In 1818 he served the British Army's 17th (Leicestershire) and 59th (2nd Nottinghamshire) regiments of foot, which formed the garrison of Fort William in Calcutta. Here he came to see the effect of cholera. He was then sent to Orissa where a malignant fever had prevailed and destroyed more than half the inhabitants of Ganjam. He saw action in a number of military engagements during the 1820s. The most notable of these was the First Burmese War from 1823 to 1826. His war experiences, especially the fact that diseases affected the natives and the Europeans differently, led him to believe that mapping of the medical features of the empire in much the same way as topography was critical for military and economic development. His notes on the medical topography of Calcutta pioneered a genre of works that explored linkages between climate, public health and development. He was made the President of the East India Company's medical board in 1843. In 1856, he substantially re-wrote and extended the then well-known treatise on diseases in the tropics, Influence of Tropical Climates originally authored by James Johnson. He was also appointed as a member of the Sanitary Commission and contributed to the report of the Commission published in 1863.
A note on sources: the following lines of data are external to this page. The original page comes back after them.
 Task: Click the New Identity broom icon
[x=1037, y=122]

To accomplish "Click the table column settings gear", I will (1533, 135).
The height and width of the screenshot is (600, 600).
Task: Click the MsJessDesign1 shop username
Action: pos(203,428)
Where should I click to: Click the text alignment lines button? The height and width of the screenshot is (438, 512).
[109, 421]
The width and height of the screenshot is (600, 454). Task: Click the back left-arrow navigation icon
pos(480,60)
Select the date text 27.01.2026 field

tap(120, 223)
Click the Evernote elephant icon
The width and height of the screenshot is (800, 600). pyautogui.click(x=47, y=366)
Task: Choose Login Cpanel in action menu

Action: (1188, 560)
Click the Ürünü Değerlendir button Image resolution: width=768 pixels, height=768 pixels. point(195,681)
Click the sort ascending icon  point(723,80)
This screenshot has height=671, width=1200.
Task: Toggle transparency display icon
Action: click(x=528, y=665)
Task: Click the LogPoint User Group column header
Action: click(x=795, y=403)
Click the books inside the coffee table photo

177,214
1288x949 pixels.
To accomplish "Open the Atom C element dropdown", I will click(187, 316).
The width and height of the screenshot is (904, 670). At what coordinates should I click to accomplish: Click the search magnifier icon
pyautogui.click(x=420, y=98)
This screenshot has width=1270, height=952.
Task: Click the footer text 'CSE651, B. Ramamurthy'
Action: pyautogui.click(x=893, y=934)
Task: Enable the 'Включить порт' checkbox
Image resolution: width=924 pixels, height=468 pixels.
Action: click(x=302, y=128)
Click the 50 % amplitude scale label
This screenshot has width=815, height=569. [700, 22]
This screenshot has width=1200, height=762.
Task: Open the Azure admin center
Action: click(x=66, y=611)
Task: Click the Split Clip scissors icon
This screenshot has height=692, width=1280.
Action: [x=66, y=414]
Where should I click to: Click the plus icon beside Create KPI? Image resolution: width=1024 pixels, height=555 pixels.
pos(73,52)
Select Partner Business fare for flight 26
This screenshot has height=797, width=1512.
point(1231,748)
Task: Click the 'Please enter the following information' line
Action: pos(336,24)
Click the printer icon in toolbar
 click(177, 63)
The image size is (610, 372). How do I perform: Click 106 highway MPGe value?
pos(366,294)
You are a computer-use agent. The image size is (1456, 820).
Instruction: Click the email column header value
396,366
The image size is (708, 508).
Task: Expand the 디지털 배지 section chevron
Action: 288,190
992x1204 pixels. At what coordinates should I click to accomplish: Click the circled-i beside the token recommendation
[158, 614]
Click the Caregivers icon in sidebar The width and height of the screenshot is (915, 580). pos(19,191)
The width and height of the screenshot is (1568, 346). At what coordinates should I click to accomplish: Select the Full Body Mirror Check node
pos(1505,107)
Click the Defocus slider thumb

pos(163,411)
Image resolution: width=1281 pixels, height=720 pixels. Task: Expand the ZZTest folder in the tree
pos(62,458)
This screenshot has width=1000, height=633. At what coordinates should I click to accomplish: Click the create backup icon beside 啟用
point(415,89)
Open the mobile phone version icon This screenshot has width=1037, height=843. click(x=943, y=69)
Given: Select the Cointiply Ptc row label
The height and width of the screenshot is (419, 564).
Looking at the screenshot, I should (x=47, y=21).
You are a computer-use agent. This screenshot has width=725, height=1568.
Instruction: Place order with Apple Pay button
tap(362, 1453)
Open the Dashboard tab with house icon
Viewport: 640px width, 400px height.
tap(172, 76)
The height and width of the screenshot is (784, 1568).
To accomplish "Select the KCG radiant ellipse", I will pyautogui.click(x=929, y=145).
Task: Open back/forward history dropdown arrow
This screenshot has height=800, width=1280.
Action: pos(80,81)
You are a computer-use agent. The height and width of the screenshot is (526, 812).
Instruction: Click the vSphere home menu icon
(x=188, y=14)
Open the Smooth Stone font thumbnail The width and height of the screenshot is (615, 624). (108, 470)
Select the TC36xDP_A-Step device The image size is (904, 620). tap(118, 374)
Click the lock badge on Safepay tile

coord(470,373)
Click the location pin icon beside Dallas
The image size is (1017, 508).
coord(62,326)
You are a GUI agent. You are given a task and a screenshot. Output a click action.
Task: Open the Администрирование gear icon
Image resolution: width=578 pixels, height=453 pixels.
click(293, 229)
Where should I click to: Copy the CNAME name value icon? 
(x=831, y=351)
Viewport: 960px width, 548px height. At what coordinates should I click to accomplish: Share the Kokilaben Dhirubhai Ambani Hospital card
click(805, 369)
Smallpox vaccinations had been started in India around 1803, well before his arrival but Martin was the first major advocate of preventive medicine. He proposed in 1835 that Company medical officers should collect statistics of places so that they could be collated for study. His pioneering report on the need for public health measures and the universal provision of clean water in Calcutta in 1836 called for a whole series of medico-topographical reports on India by the medical service. During the Burma War, a number of his colleagues in the Medical Department of the Bengal Army wrote topographies of Rakhine State, and in the following years other Company surgeons began to follow suit, producing detailed medical surveys of their town or district. The Medical and Physical Society of Calcutta, of which Martin was a prominent member, and its counterparts in other presidencies, encouraged the publication of such reports in their transactions. Many of these reports spoke about the rapid rates of deforestation since the early 1820s. Such reports were instrumental in institutionalization of forest conservation activities in British India through the establishment of Forest Departments and the Indian Forest Service.

==Sources==
- Grove, R. H. (1997) Ecology, Climate and Empire The White House Press, UK, pp. 237
- Sir Joseph Fayrer, Life of the Inspector General Sir James Ranald Martin (London, 1897) D.N.B., 12, pp. I 165–6.